In West Virginia, activating supply of education options is crucial to the successful implementation of Hope Scholarship, the state’s new, nearly-universal Education Savings Account (ESA) program that places approximately $4,300 in education funding into the hands of almost every school-age child to use as the family chooses. One West Virginia microschool founder, Michael Parsons, launched a Montessori-inspired microschool in Charleston. On my podcast, Parsons explained that the biggest problem with Hope Scholarship is that it doesn’t go far enough, and he is eager for that program to be expanded to all West Virginia students.
The Cardinal Institute for West Virginia Policy is helping to galvanize education entrepreneurs like Parsons and facilitate the introduction of new microschools in the coming year, through an outreach campaign and regional entrepreneur workshops. “The momentum for microschooling in West Virginia is an immensely promising development for this state, and it’s an indication that individuals in West Virginia recognize not only the problem, but more importantly, the solution,” said Garrett Ballengee, executive director of the Cardinal Institute.
In New Hampshire, as in many other states with new ESA programs, only a fraction of the students eligible for the school choice program are currently using it. This may due in large part to scarce supply of education options from which families can choose. While momentum is building for new programs, and founders are steadily creating new microschools and learning centers in the Granite State, education entrepreneurs continue to encounter various regulatory hurdles that could slow their progress.
My article for New Hampshire’s Josiah Bartlett Center exposed some of these hurdles, along with possible policy solutions to make it easier for decentralized educational models to thrive. In
2023, the Bartlett Center will be focused on stimulating the supply of new learning models through outreach and conference programming, as well as identifying and helping to remove regulatory barriers.
Finally, Massachusetts has long been a leader in creating innovative education models, but is not as good at retaining them. This was the point I made in my recent Pioneer Institute paper highlighting education entrepreneurship in the Bay State. In 2023, Pioneer will be spotlighting more entrepreneurial educators in the state through webinars and on its popular Learning Curve podcast. Pioneer also plans to draw attention to some of the policy recommendations for reducing regulatory burdens for education entrepreneurs. “The states that are attracting entrepreneurs with new learning models are those that have at least begun to introduce some of these recommendations,” said Pioneer Institute Director of School Reform, Jamie Gass.

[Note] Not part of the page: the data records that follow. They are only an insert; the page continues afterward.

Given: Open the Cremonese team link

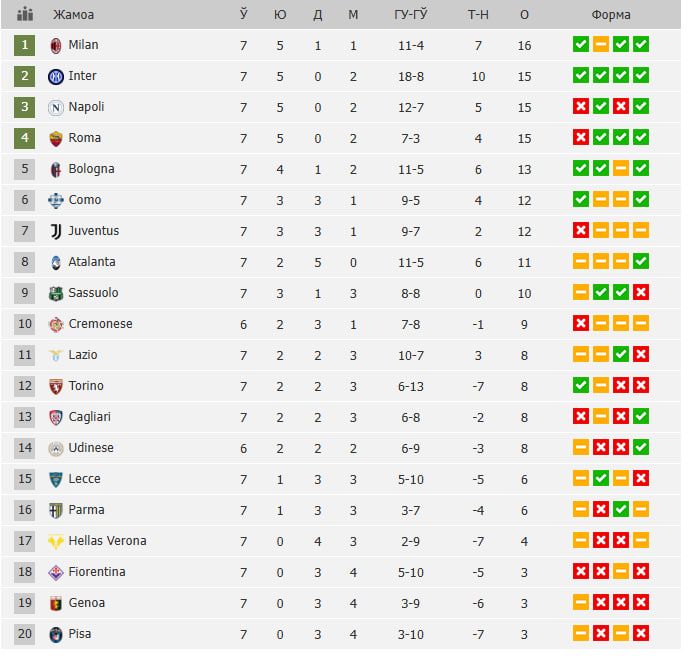Looking at the screenshot, I should coord(100,324).
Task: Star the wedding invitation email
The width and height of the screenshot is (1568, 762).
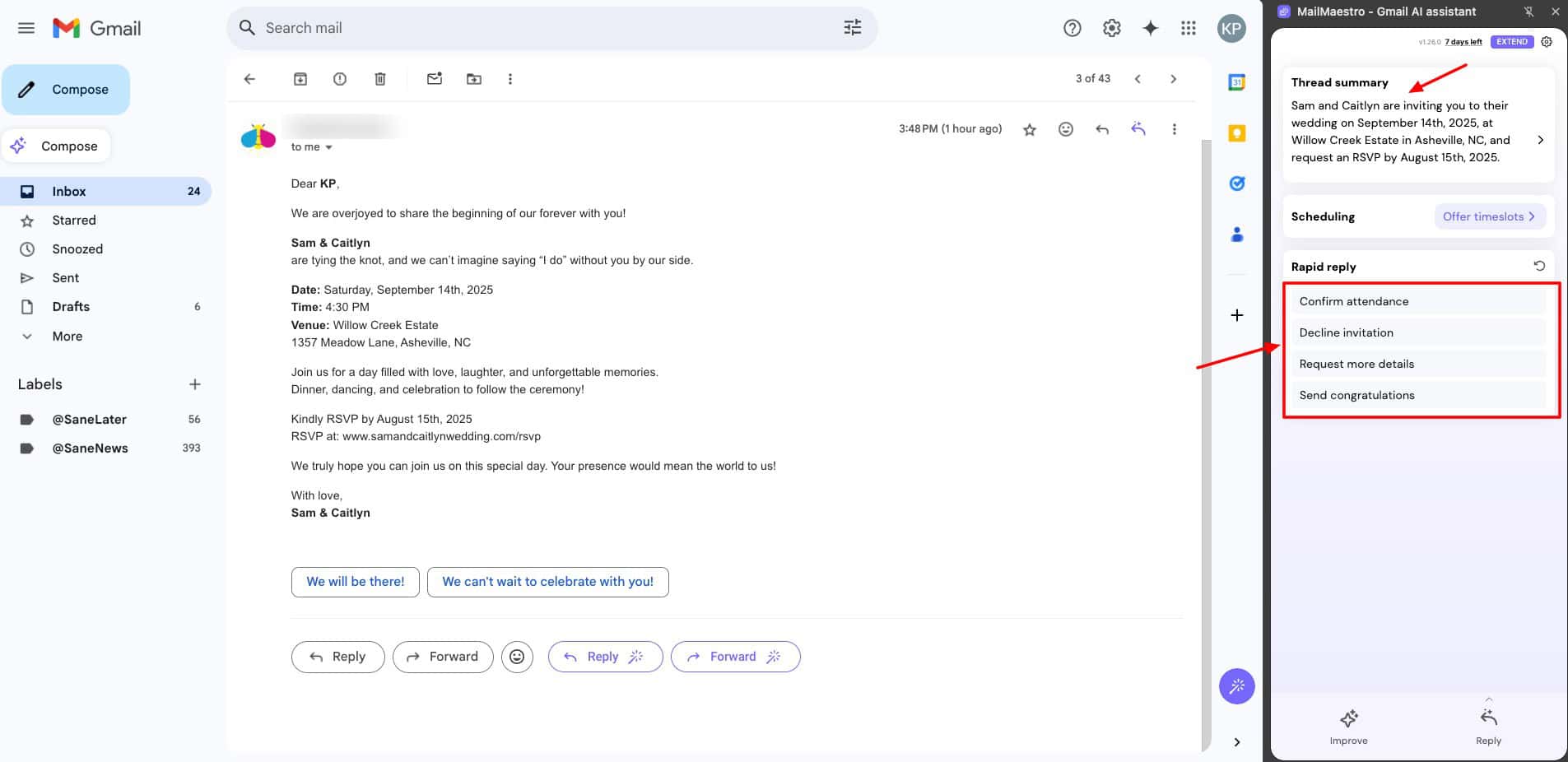Action: coord(1029,129)
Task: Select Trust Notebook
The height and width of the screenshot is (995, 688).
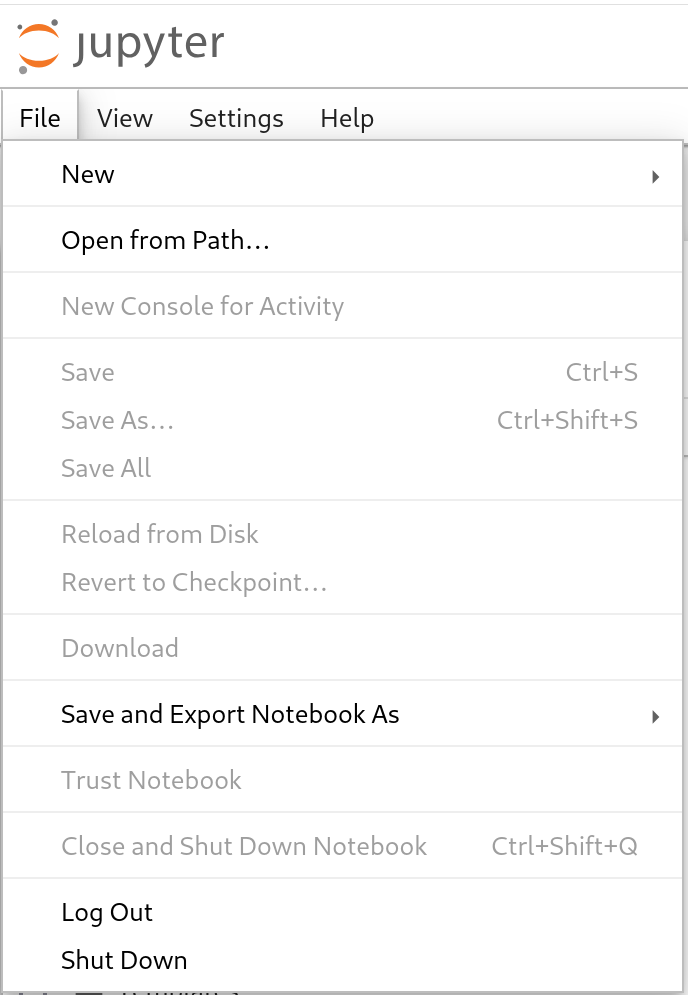Action: pos(151,780)
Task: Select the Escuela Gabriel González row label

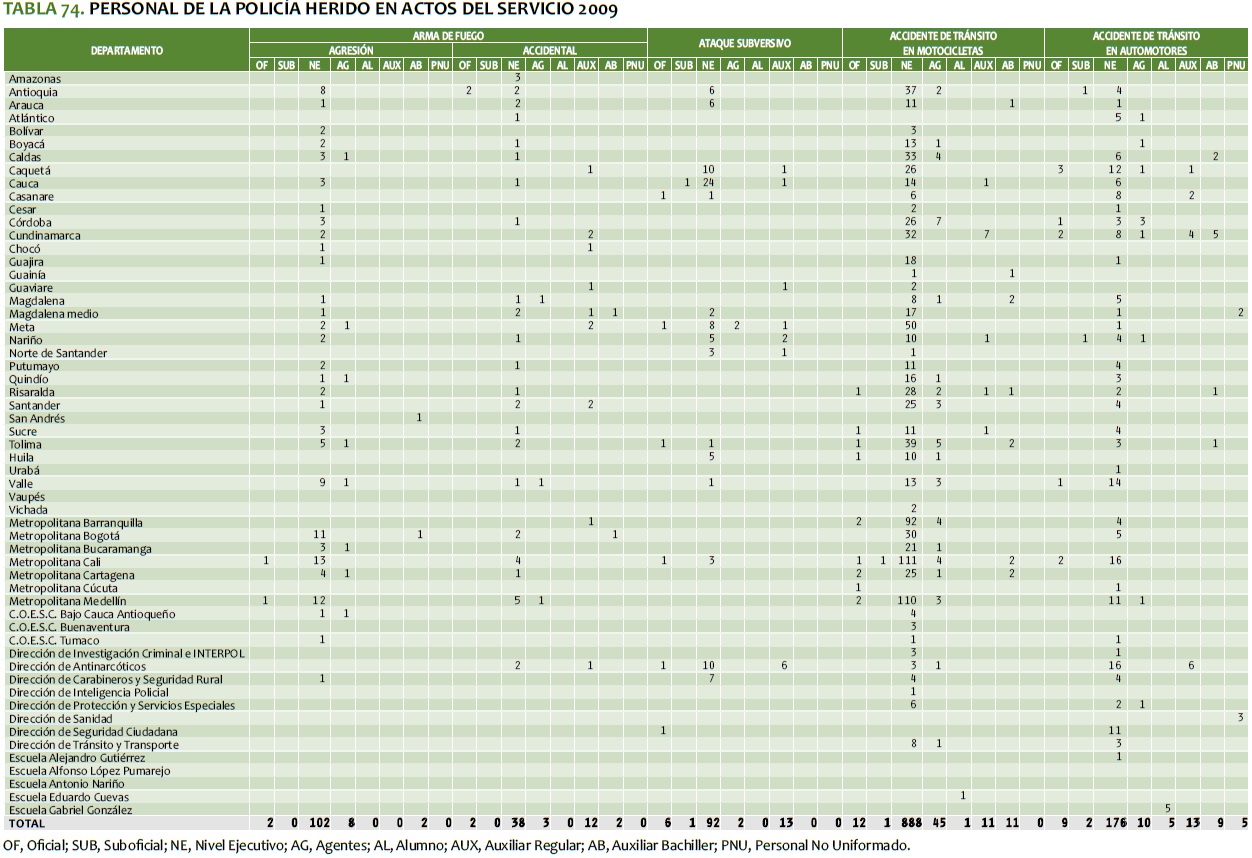Action: (70, 810)
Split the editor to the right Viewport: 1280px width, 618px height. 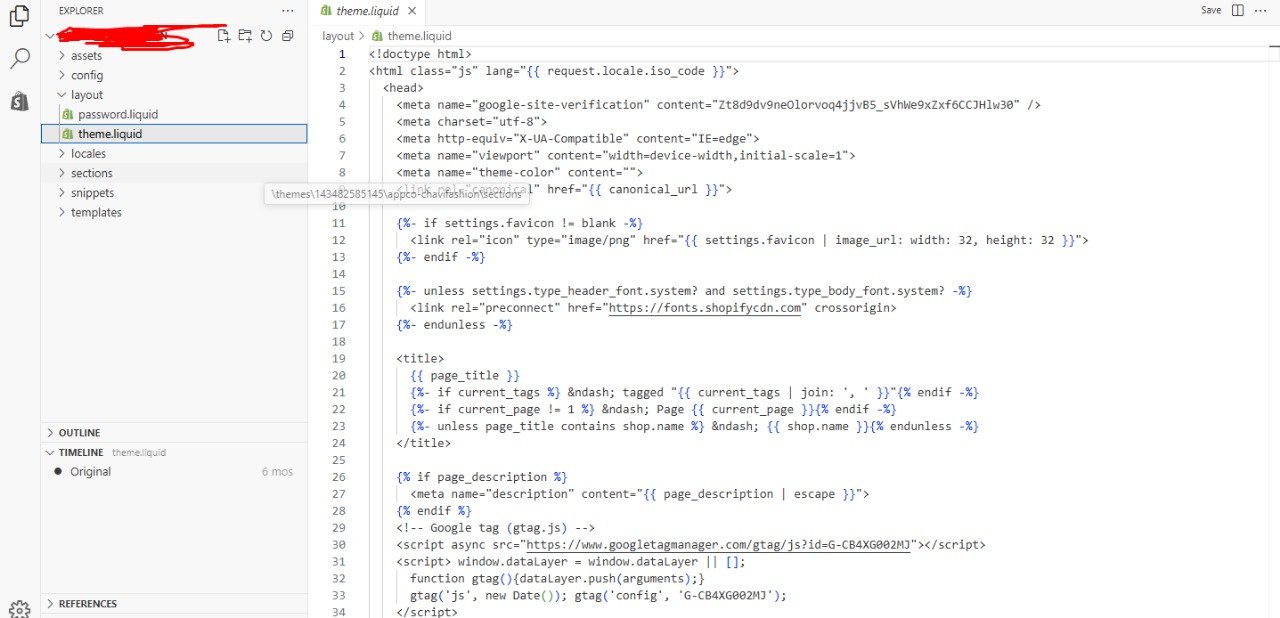pyautogui.click(x=1238, y=10)

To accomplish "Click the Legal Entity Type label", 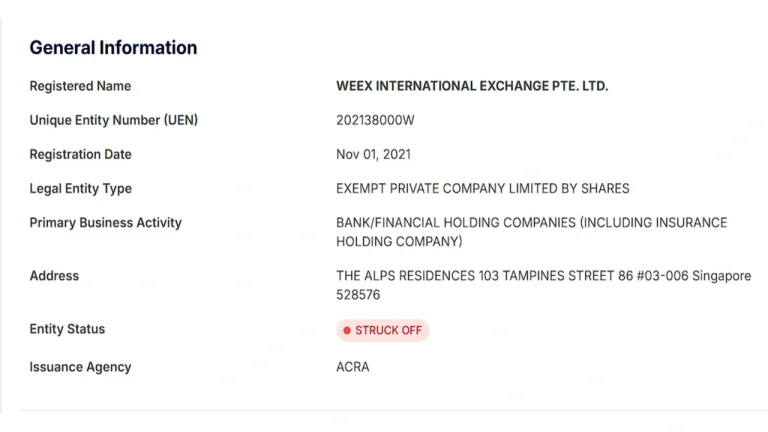I will coord(80,189).
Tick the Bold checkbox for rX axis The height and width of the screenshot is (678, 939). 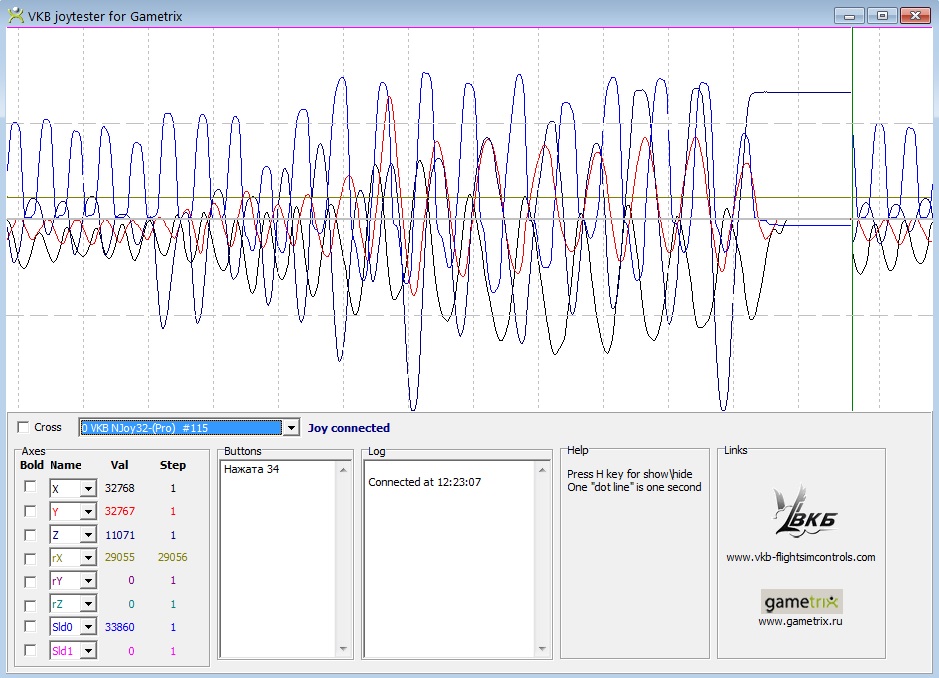[31, 557]
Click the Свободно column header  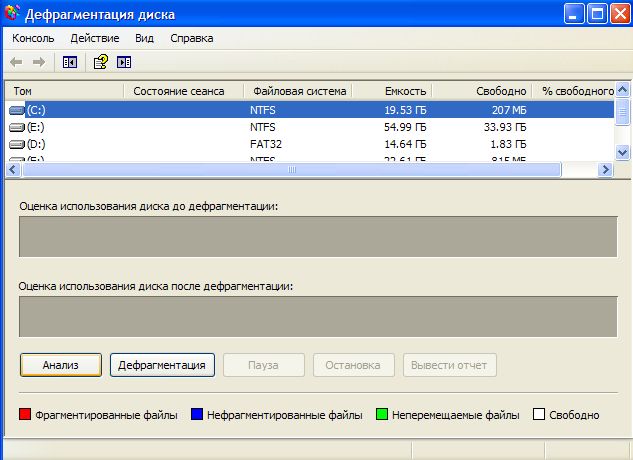click(x=501, y=91)
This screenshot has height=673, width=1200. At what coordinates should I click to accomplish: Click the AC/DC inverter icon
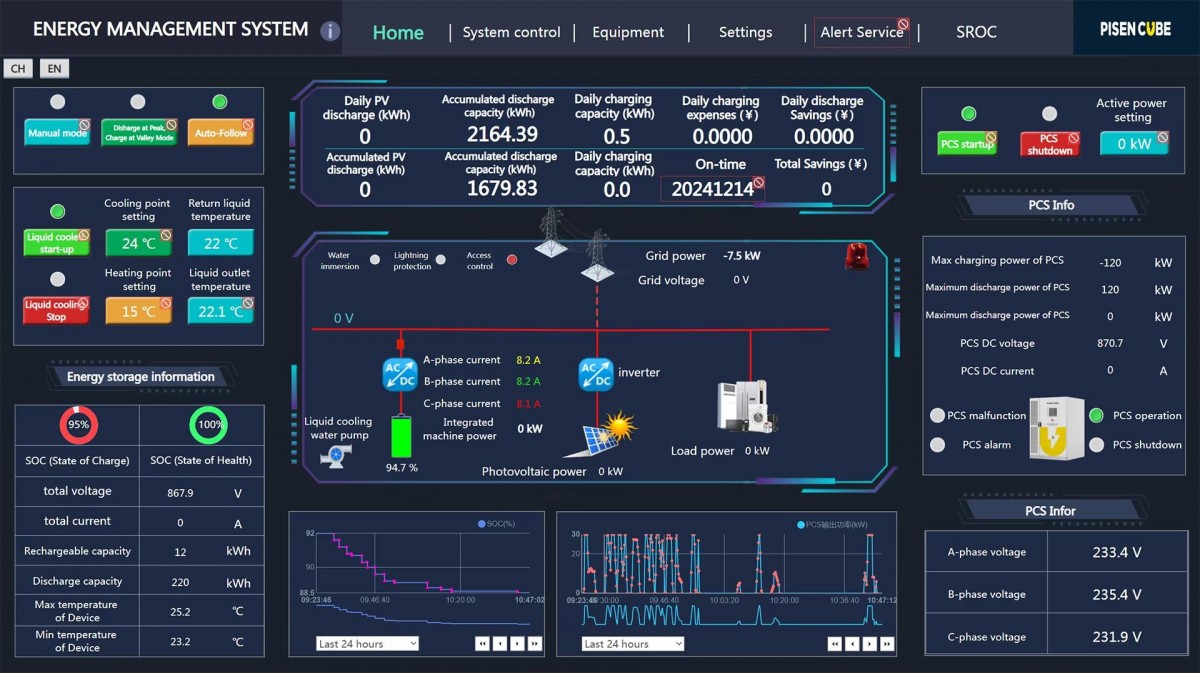pos(596,374)
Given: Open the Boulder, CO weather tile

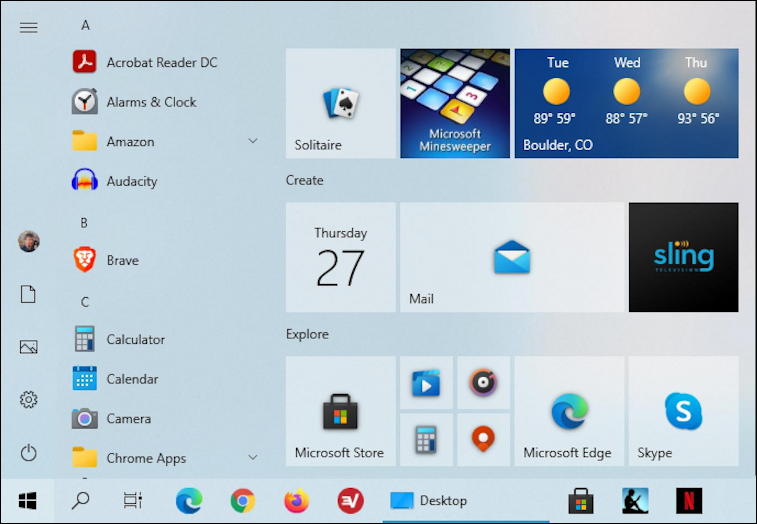Looking at the screenshot, I should pyautogui.click(x=626, y=103).
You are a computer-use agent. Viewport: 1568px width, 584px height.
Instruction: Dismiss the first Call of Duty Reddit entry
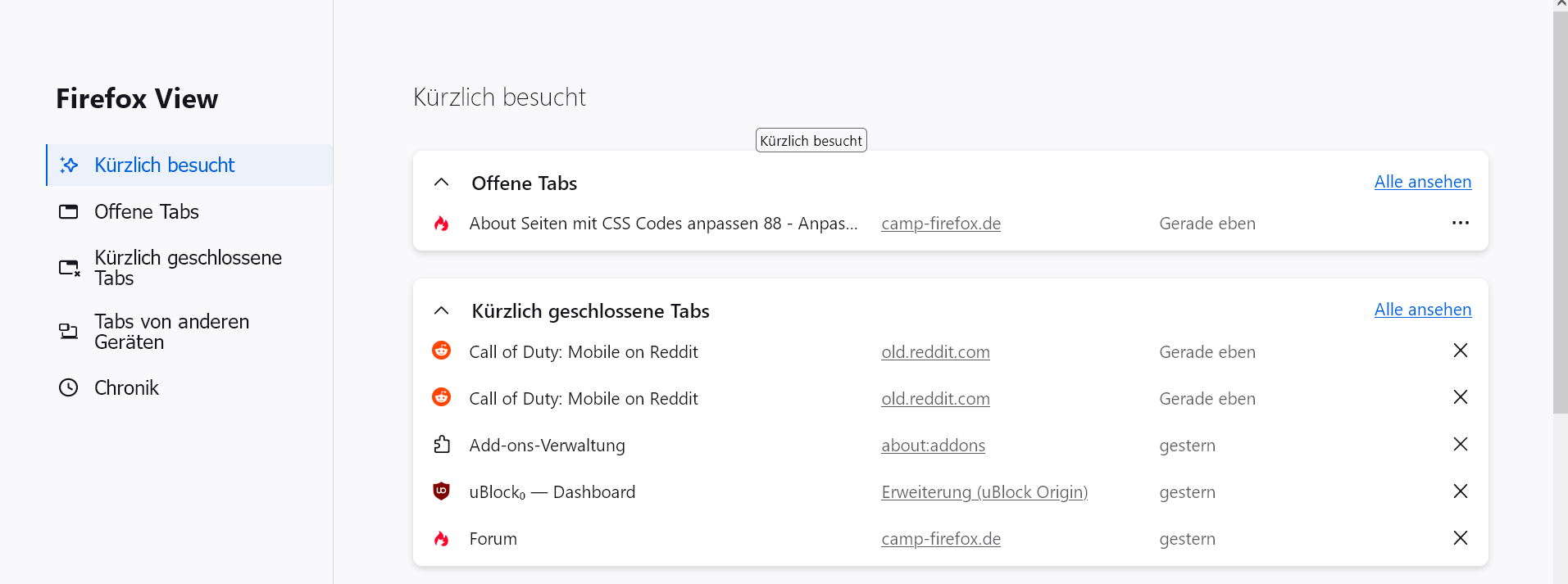pyautogui.click(x=1460, y=351)
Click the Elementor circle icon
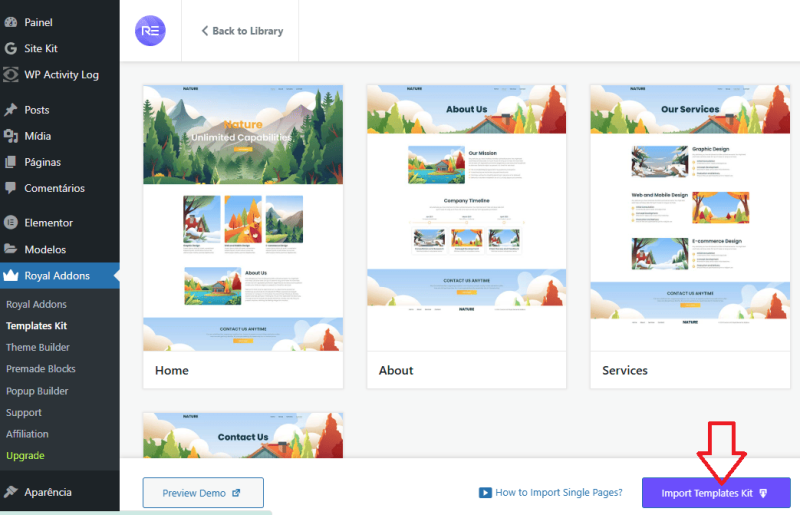 11,222
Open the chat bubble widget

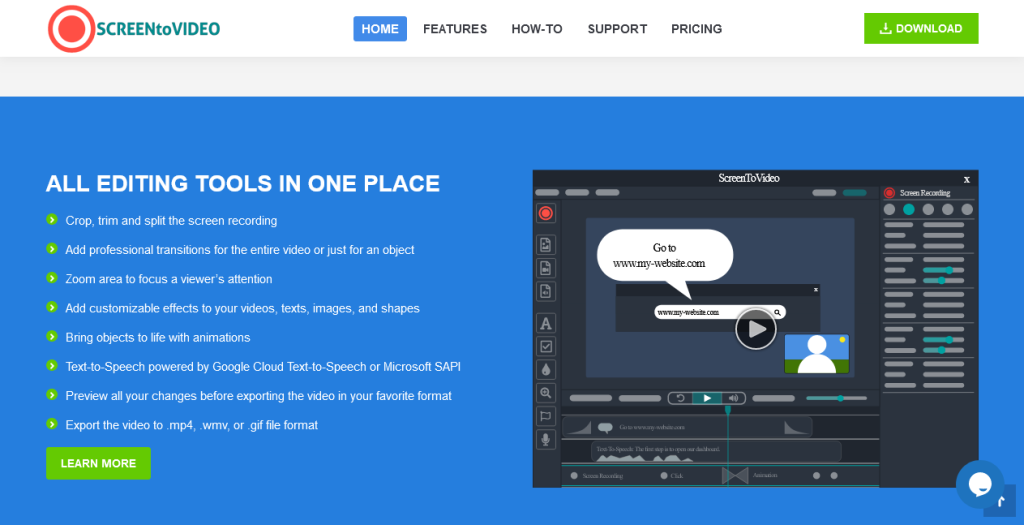pos(979,484)
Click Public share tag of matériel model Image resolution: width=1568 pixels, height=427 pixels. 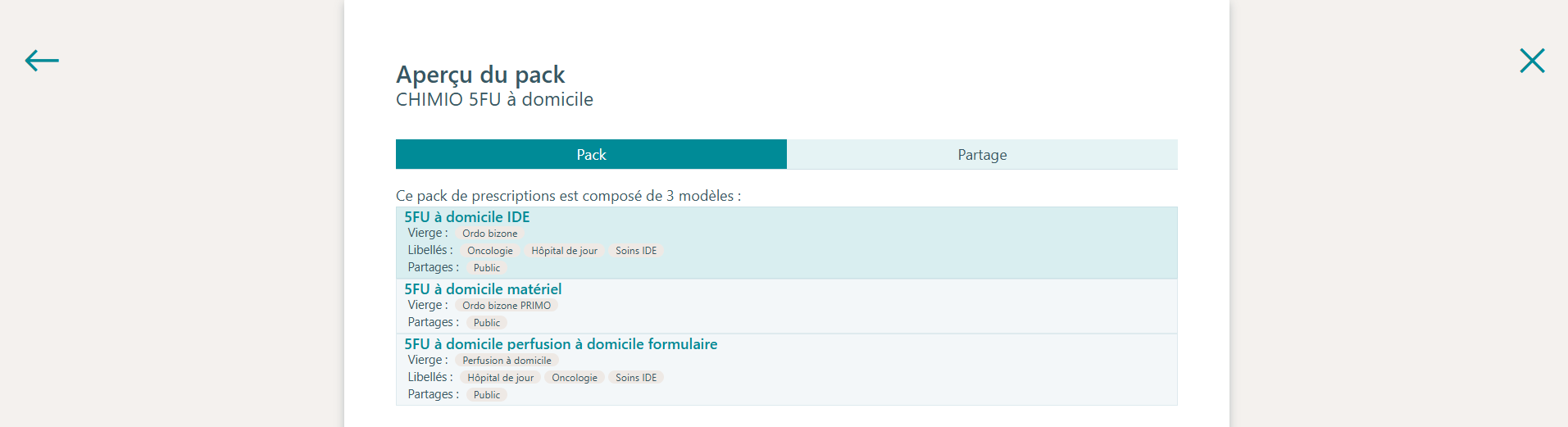coord(487,323)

In 2023, more state partners are eager to understand and encourage the growth of bottom-up education solutions in their areas. The Nevada Policy Research Institute, the Kansas Policy Institute, the Mackinac Center, the James Madison Institute, the Thomas Jefferson Institute and the Virginia Institute for Public Policy will be connecting this year with local education entrepreneurs in their respective states and exploring new ways to promote entrepreneurship and reduce regulatory burdens.
More families are seeking education options beyond an assigned district school. This is occurring both in states with robust school choice policies as well as in states without such policies. The key to satisfying rising parent demand for district-school alternatives is to increase the supply of these alternatives by encouraging greater education entrepreneurship and innovation. Supporting founders and removing regulatory roadblocks are priorities for many SPN partners, as they help to pave the way for an entrepreneurial burst in 2023 and beyond.
Kerry McDonald is the Velinda Jonson Family Education Fellow at State Policy Network. She is also a senior education fellow at the Foundation for Economic Education, host of the LiberatED podcast, and author of the book, Unschooled: Raising Curious, Well-Educated Children Outside the Conventional Classroom.